Background: Case-control studies often analyze risk factors for antibiotic resistance. Recently published articles have illustrated that randomly selected control-patients may be preferable to those with the susceptible phenotype of the organism. A possible methodologic problem with randomly selected control-patients is potential bias due to control group misclassification. This occurs if some control-patients did not have clinical cultures performed and thus might have been unidentified case-patients. If this bias exists, these studies might be expected to report lower odds ratios (ORs) because control-patients would be more like case-patients.
Objective: To analyze potential biases that might arise due to control group misclassification and potentially larger selection biases that may be introduced if control-patients are required to have at least one clinical culture.
Patients: One hundred twenty case-patients, 770 control-patients in group 1, and 510 control-patients in group 2.
Methods: Two case-control studies. Case-patients had clinical cultures positive for imipenem-resistant Pseudomonas aeruginosa. The first group of control-patients were random. The second group of control-patients were identical to those in group 1 except being required to have at least one clinical culture.

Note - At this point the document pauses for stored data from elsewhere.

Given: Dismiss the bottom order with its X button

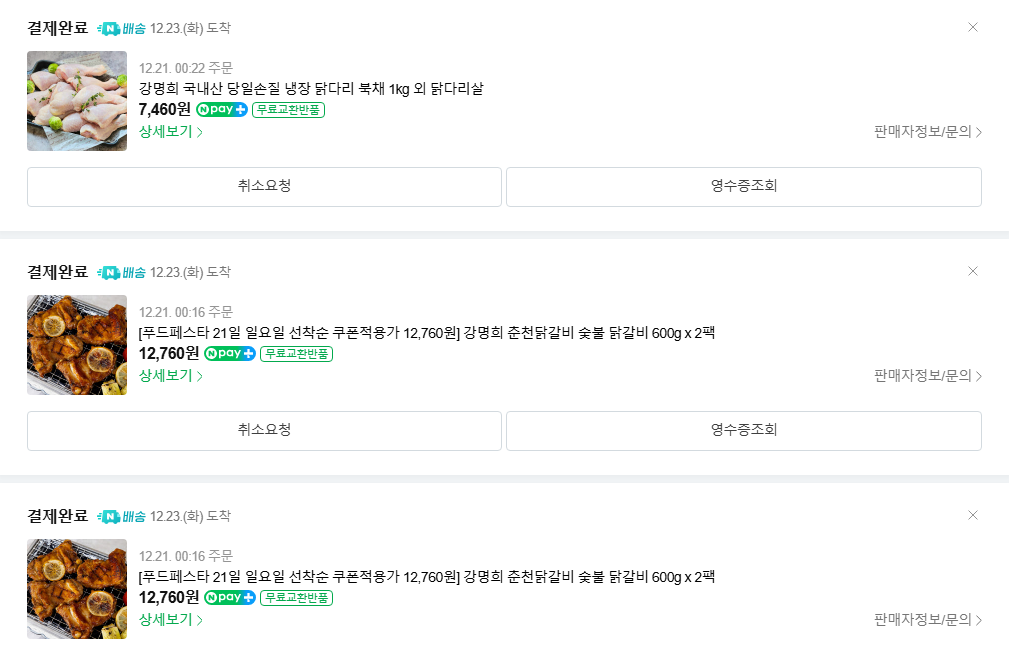Looking at the screenshot, I should click(973, 516).
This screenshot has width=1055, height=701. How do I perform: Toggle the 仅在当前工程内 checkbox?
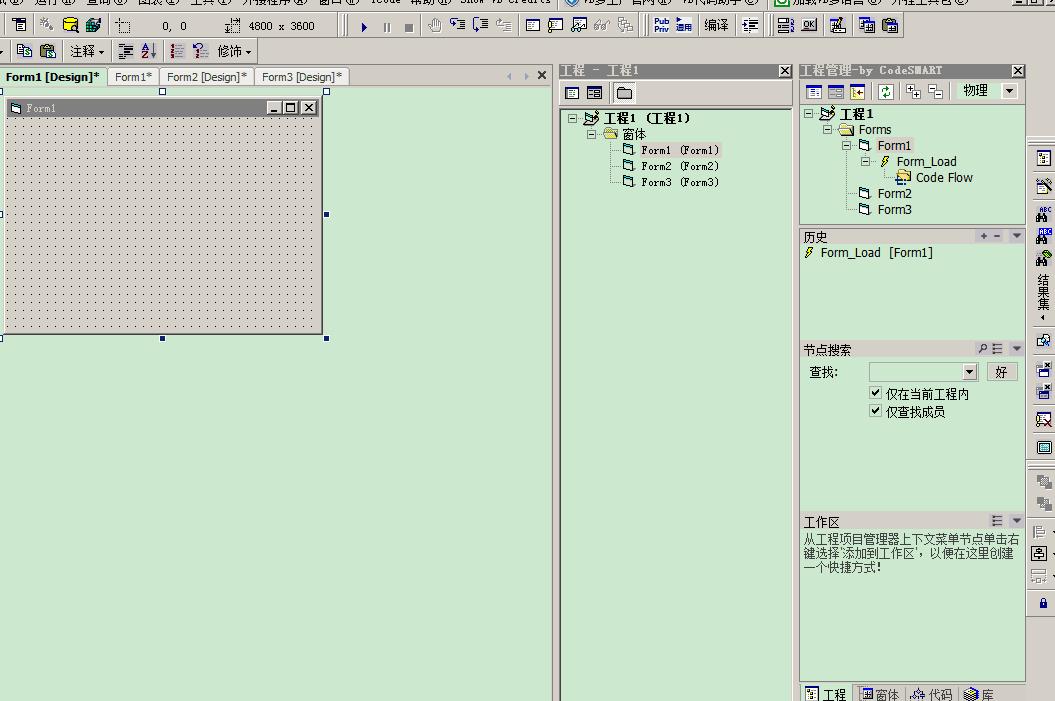pos(875,392)
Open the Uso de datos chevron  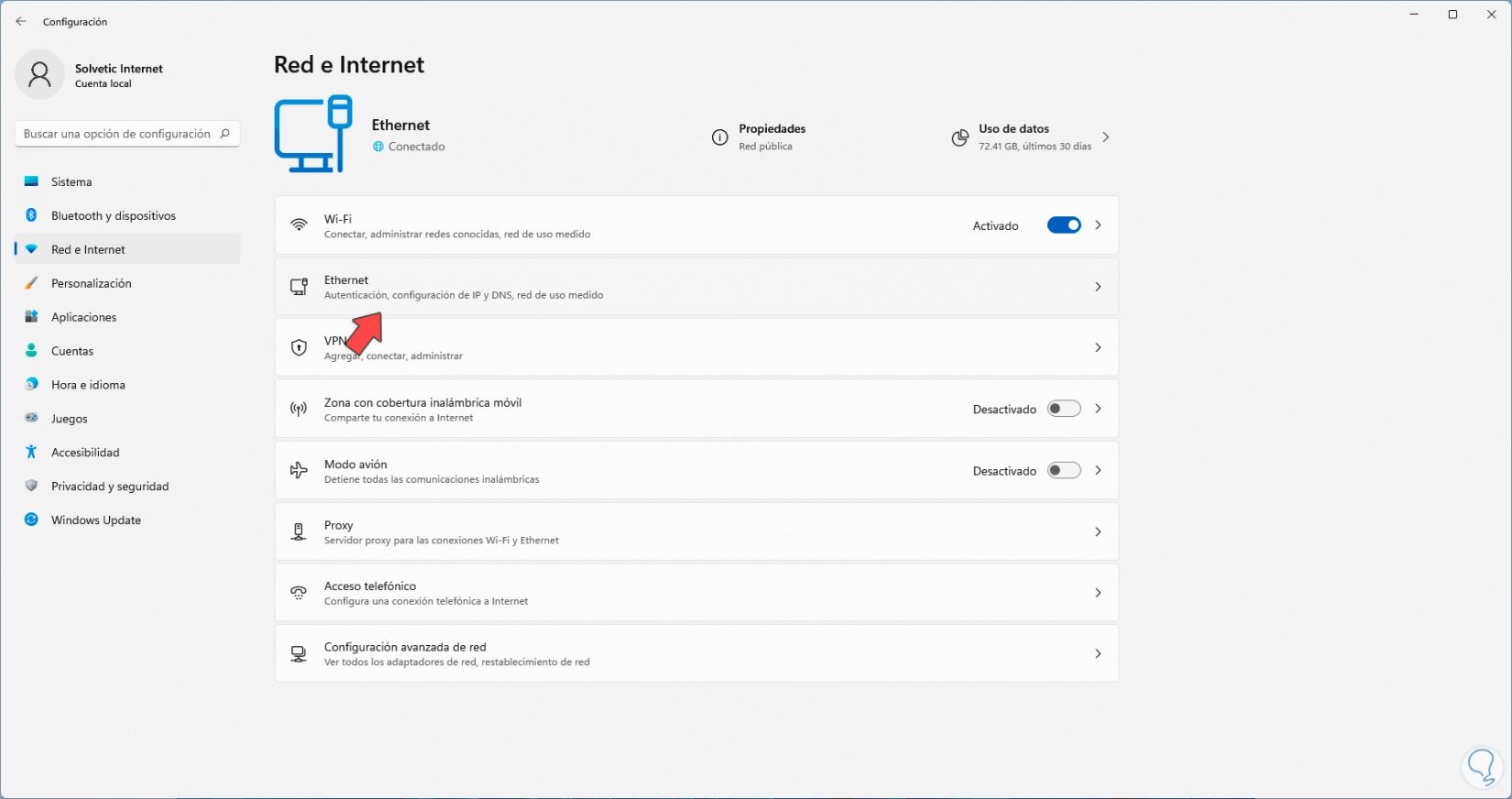pos(1106,137)
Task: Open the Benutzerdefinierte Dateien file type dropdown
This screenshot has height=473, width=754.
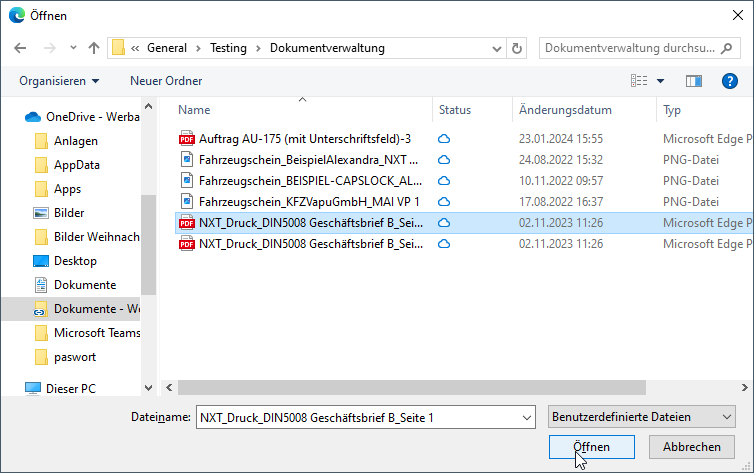Action: (641, 417)
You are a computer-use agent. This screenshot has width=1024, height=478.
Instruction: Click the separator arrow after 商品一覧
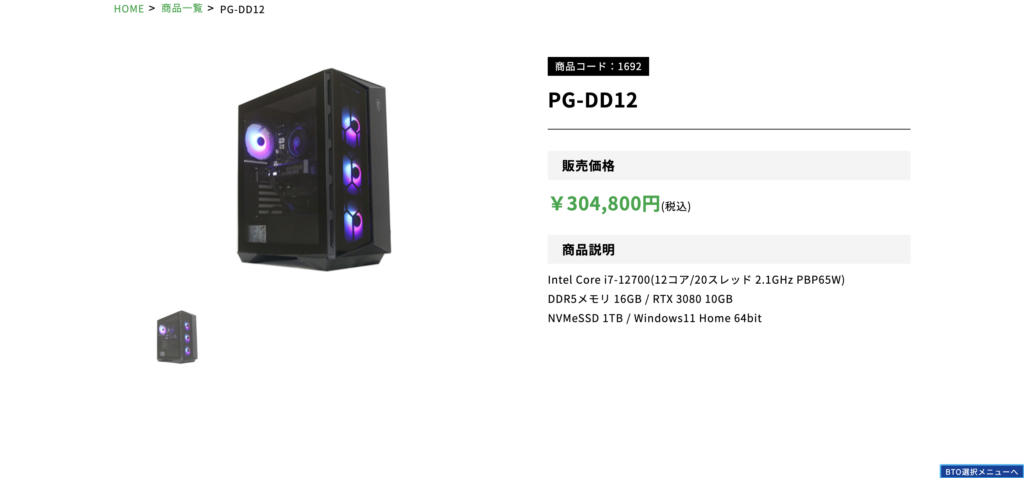(211, 9)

Results: Univariate analyses showed higher ORs for case-patients versus control-patients in group 1 (imipenem [OR, 12.5], piperacillin-tazobactam [OR, 3.7], and vancomycin [OR, 4.7]) as compared with case-patients versus control-patients in group 2 (imipenem [OR, 8.0], piperacillin-tazobactam [OR, 2.5], and vancomycin [OR, 3.0]).
Conclusion: Requiring control-patients to have at least one clinical culture introduces a selection bias likely because it eliminates patients with less severe illness.